They say that the good should be imitated, which is why we have compiled some of the most common habits that happy couples make all the time and how we can learn from their achievements.

Spending time together is what happy couples do

Although today it is difficult to take time to be alone with the couple, happy couples tend to take advantage of it very well ; work, children and other worries create a distance between the couple, which although it is seen every day, they never spend time together alone.

Take some time to have intimacy and communication with your partner alone, a trip or a weekend getaway can give strength and vitality to the couple and enhance the bond.

Know your partner’s language

Also known as the ” language of love “, it is that body language, gestural and sometimes spoken, that only the couple understands. Body language often symbolizes the complicity created with your partner, understanding and knowing it is essential to have moments of great depth and significance for both members of the couple. This is another one of the secrets of happy couples and that they do it all the time.

Two 20-second hugs a day

Although it sounds corny, hugs in happy couples are very helpful , in addition to being a beautiful token of love, hugs help to strengthen the relationship. Why 20 seconds ?; time is more important than you think, 20 seconds is the time it takes the body to release oxytocin , known as the ” love hormone .”

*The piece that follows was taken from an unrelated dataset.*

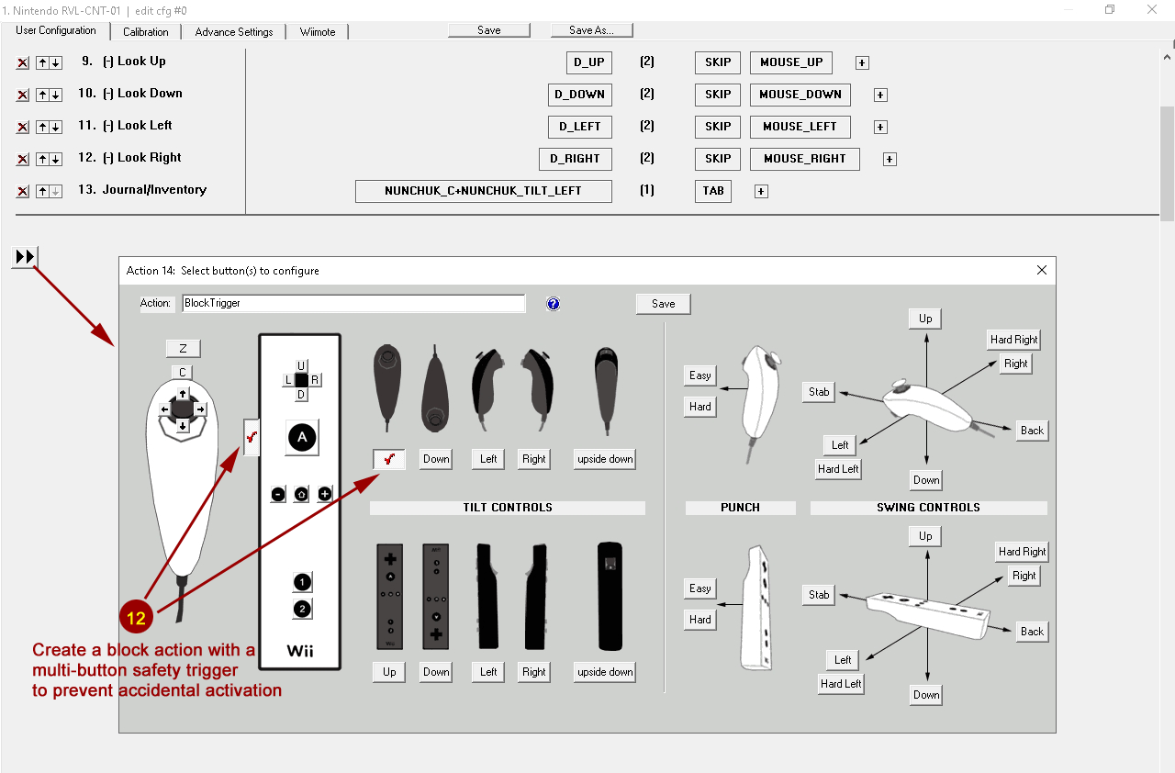This screenshot has height=773, width=1175.
Task: Select nunchuk swing Hard Right button
Action: click(1013, 340)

Two hugs a day are recommended, but this number is merely symbolic since the most important thing is to improvise love, and with time you will see that they will enjoy their hugs more and more.

Learn to listen

Sometimes knowing how to listen is more important than saying “I love you”, no matter what your partner talks about, if it is how his work went during the day or if he wants to talk about his feelings. But it is not only about listening, there must be a connection, direct eye contact and a lot of attention when it is done, even the movements count at this moment and this should not be forced, you must first evaluate if you really care about the person with whom you live together, if this is not the case, you should not force things.

Be aware of each other

This point may be closely related to the previous one, but it is sometimes necessary to give the other person space while still being aware of what their feelings are or how they are. It is no secret that communication is important in a relationship , and it should be part of the union and harmony .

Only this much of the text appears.